- Yelvington
- Coordinates: 37°51′20″N 86°58′2″W﻿ / ﻿37.85556°N 86.96722°W
- Country: United States
- State: Kentucky
- County: Daviess

Area
- • Total: 0.93 sq mi (2.40 km^{2})
- • Land: 0.76 sq mi (1.96 km^{2})
- • Water: 0.17 sq mi (0.44 km^{2})
- Elevation: 390 ft (120 m)

Population (2020)
- • Total: 437
- • Density: 576.8/sq mi (222.71/km^{2})
- Time zone: UTC-6 (Central (CST))
- • Summer (DST): UTC-5 (CDT)
- ZIP code: 42355
- Area code: 270
- GNIS feature ID: 497423

= Yelvington, Kentucky =

Unincorporated community in Kentucky, United States

Yelvington is a small unincorporated community in the U.S. state of Kentucky, located approximately 12 miles east of Owensboro along U.S. Route 60 east and near the Daviess-Hancock county line. As of the 2020 census, Yelvington had a population of 437.
==Demographics==

Historical population
| Census | Pop. | Note | %± |
| 2020 | 437 |  | — |
U.S. Decennial Census

==History==
The original boundaries of Yelvington were set by the Daviess County Court in 1867.

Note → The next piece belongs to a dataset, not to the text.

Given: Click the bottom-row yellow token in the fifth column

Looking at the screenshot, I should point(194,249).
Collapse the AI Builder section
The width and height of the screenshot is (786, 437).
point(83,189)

Yelvington was settled in the early 19th century when it was in the northern portion of Ohio County, KY, by Valentine Husk and James Smeathers, brother of famed pioneer William Smeathers who first settled Yellow Banks, Kentucky; now Owensboro. It was also an early crossroad for the Vincennes, Indiana to Hartford, Kentucky Indian trail and the Yellow Banks trail. This route gave what was to become Daviess county's third primitive overland route of travel.

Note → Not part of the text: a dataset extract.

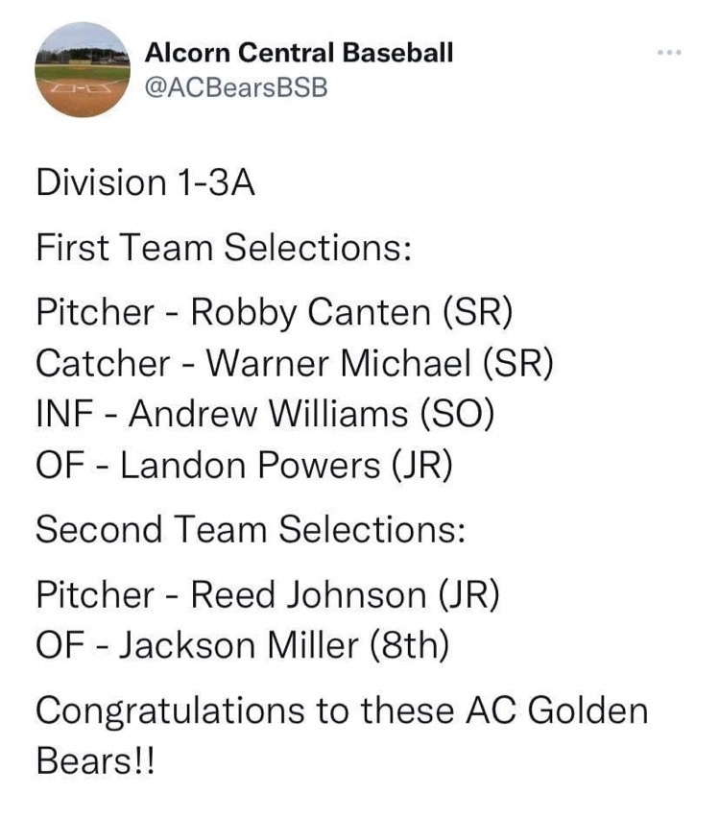Click the Second Team Selections heading
The height and width of the screenshot is (819, 720).
(x=251, y=529)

Yelvington was a prosperous community with a funeral home, hotel, various stores and other forms of commerce including a distillery owned by C.L. Appelgate and Company which was built between 1879 and 1880 on the west side of the community as well as another whiskey distillery owned by a lawyer, Camden Riley Jr. A raging fire burned through the community in the late 19th century which destroyed most of the business. Most of the business rebuilt a few miles to the east along the railroad at the Powers Station, today known as Maceo, Kentucky situated along U.S. Route 60 about 10 miles east of Owensboro, Kentucky.

Yelvington was also home of United States Senator Thomas C. McCreery who was born there December 12, 1816. He was elected to fill a vacancy created by the resignation of Senator James Guthrie of Louisville in 1868 and remained in office until March 3, 1879, when he returned to Daviess County to live in Owensboro, KY. McCreery died July 10, 1890.

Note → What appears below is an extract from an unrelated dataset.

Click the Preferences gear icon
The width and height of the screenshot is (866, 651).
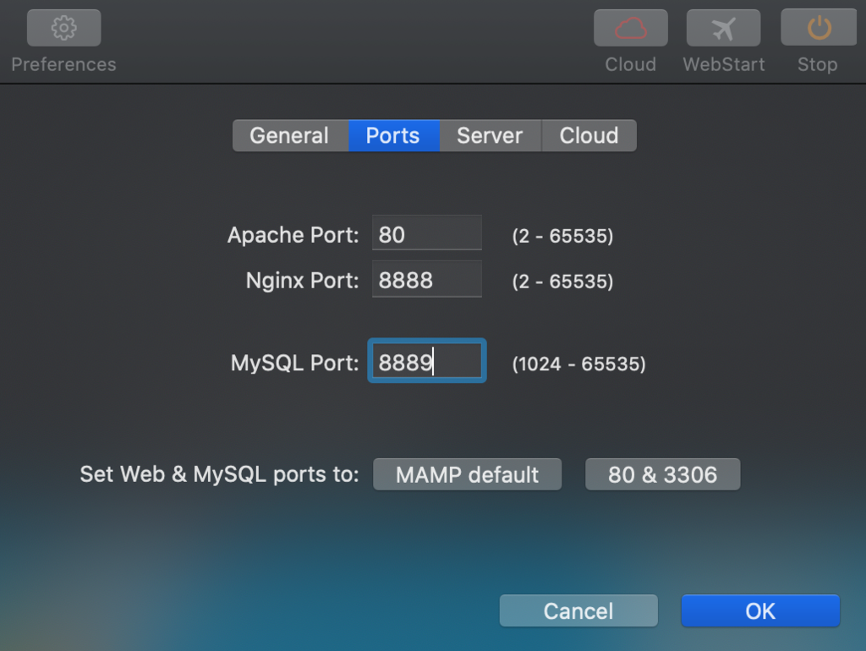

Yelvington is home to the Yelvington Baptist Church organized on June 30, 1813, about two miles west of its present location. When organized the church adopted its original name as "Panther Creek Church of Ohio County, near Yellow Banks, Kentucky." This name was adopted because what is now known as Yelvington was in Ohio County at that time. In 1817 the name was changed to "Rock Spring", and in 1854 the name was changed to "Yelvington Baptist Church" and as remained so ever since. It is the oldest Baptist church in Daviess County, KY.